异构网络中基于多代理强化学习的联合缓存和路由选择

在本文中，我们探讨了在混合网络中通过联合优化缓存和路由来最小化合作节点间传输成本的问题，并对服务差异化提供了重要支持。我们证明，在固定缓存策略下，最优路由策略是路由到最小成本缓存（RLC）策略。我们将合作缓存问题表述为多代理马尔可夫决策过程（MDP），目标是最大化长期预期缓存回报，即使假设用户需求完全已知，该问题也是 NP-complete。为了解决这个问题，我们提出了一种基于多代理深度强化学习（MADRL）的部分去中心化协同缓存算法--C-MAAC，该算法采用了行动者批判学习模型。C-MAAC具有集中训练和分散执行的主要特点，可以解决所有代理同时做出决策导致训练过程不稳定的难题。此外，我们还开发了一种优化方法，作为我们的 MADRL 框架在假定内容流行度是静态和先验已知时的标准。实验结果表明，与现有技术相比，C-MAAC 在用户请求流量快速变化的动态环境中平均提高了 21.7% 的缓存奖励。

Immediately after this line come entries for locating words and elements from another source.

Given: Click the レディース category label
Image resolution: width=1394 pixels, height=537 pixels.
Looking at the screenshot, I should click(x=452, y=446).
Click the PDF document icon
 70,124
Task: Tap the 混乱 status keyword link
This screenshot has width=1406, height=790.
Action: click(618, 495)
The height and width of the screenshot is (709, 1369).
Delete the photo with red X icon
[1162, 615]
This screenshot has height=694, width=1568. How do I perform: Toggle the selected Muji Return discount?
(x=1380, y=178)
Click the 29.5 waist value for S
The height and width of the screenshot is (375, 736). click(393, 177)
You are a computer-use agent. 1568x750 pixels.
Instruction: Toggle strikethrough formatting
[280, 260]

本文章由计算机程序翻译，如有差异，请以英文原文为准。

求助全文

约1分钟内获得全文去求助

来源期刊

IEEE Transactions on Cognitive Communications and Networking Computer Science-Artificial Intelligence

CiteScore

15.50

自引率

7.00%

发文量

108

期刊介绍： The IEEE Transactions on Cognitive Communications and Networking (TCCN) aims to publish high-quality manuscripts that push the boundaries of cognitive communications and networking research. Cognitive, in this context, refers to the application of perception, learning, reasoning, memory, and adaptive approaches in communication system design. The transactions welcome submissions that explore various aspects of cognitive communications and networks, focusing on innovative and holistic approaches to complex system design. Key topics covered include architecture, protocols, cross-layer design, and cognition cycle design for cognitive networks. Additionally, research on machine learning, artificial intelligence, end-to-end and distributed intelligence, software-defined networking, cognitive radios, spectrum sharing, and security and privacy issues in cognitive networks are of interest. The publication also encourages papers addressing novel services and applications enabled by these cognitive concepts.